Il rischio più grande oggi però non è che il Libano possa essere ‘semplicemente’ isolato come il Qatar e che quindi possa subire delle conseguenze dal punto di vista economico, perché i più pessimisti non escludono la possibilità che Beirut venga coinvolta nell’ennesima (tragica) guerra svolta in territori mediorientali.

Questa eventualità potrebbe dare un forte scossone alla fragile economia libanese, già pesantemente colpita da sei anni di guerra nella vicina Siria e da divisioni politiche che hanno notevolmente rallentato la crescita dello stato che viaggiava ad una media del +8% annuo, prima del 2011.

Inoltre il Libano ha uno dei rapporti più alti tra debito e PIL di tutto il Medio Oriente (nel 2016 ha toccato addirittura il 146,6%), un deficit di bilancio superiore al 9% del PIL, un deficit di partita corrente superiore al 17% ed una legge di bilancio che non viene approvata da 12 anni.

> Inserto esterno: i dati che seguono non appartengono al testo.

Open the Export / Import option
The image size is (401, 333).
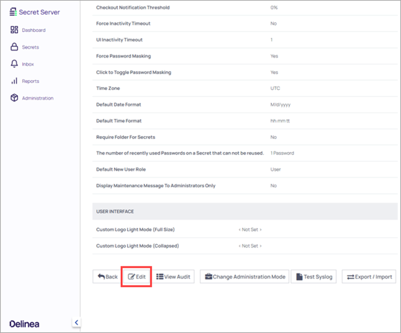pos(369,277)
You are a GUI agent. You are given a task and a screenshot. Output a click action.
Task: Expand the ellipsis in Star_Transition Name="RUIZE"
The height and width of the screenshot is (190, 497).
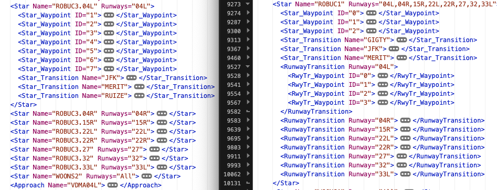[x=139, y=95]
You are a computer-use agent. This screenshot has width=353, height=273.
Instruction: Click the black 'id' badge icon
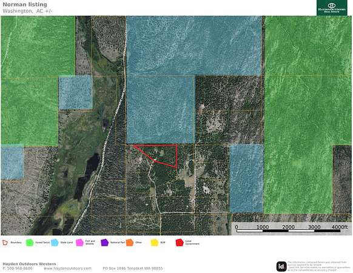point(281,266)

In più il parlamento libanese è bloccato dal 2014 a causa dell’incapacità della sua classe politica di approvare una nuova legge elettorale.

Nonostante tutto però il Libano lo scorso anno è cresciuto dell’1% mentre quest’anno dovrebbe addirittura riuscire a superare il 2%. Merito soprattutto di Riad Salameh, governatore della banca centrale (la Banque du Liban - BdS) da ormai quasi un quarto di secolo. La relativa stabilità economica libanese, capace di superare una serie di eventi nefasti come una guerra civile durata quindici anni, il conflitto con Israele nel 2006 e l’afflusso di quasi due milioni di profughi dalla Siria (in un paese che conta un totale di sei milioni di abitanti), sembra però essere ora a rischio.

In particolare un’eventuale svalutazione della lira libanese (ancorata da tempo ad un cambio fisso ma non ufficiale con il dollaro) avrebbe conseguenze molto gravi per il potere d’acquisto della popolazione con effetti imprevedibili sulla società libanese.

Rapporti con l’Italia

Italia e Libano intrattengono buone relazioni politiche e commerciali e l’interscambio fra i due Paesi nel 2016 si è attestato su 1,2 miliardi di euro, con una schiacciante prevalenza dell’export italiano (1,19 miliardi di euro) contro gli appena 35 milioni di euro di acquisti di prodotti Made in Libano nel Belpaese. Ed il trend, nei primi sette mesi del 2017, è in ulteriore crescita con un incremento delle vendite di prodotti italiani in Libano pari al 27,4%.

In Libano vendiamo soprattutto prodotti della meccanica, abbigliamento (con particolare riferimento ai prodotti in pelle), prodotti chimici, coke e prodotti derivanti dalla raffinazione del petrolio. A Beirut e dintorni il consumo di prodotti italiani è legato al concetto di qualità e di lusso perché contribuisce a migliorare l’immagine di chi lo consuma, in un Paese in cui l’immagine conta molto.

Fra i due Paesi inoltre si riscontra una certa vicinanza culturale che si nota semplicemente passeggiando per le vie della capitale del Paese, dove i nomi italiani nelle insegne dei negozi sono davvero numerosi specialmente per quel che riguarda attività commerciali relative all’abbigliamento femminile ed alla ristorazione.

Infine si sottolinea che sussistono diversi fattori (vicinanza geografica, dinamismo imprenditoriale, diffusa conoscenza della lingua italiana, similarità delle strutture aziendali e della gestione familiare) che contribuiscono a favorire i rapporti tra le aziende italiane e libanesi, nonostante il delicato politico contesto con cui Beirut è costretta a convivere.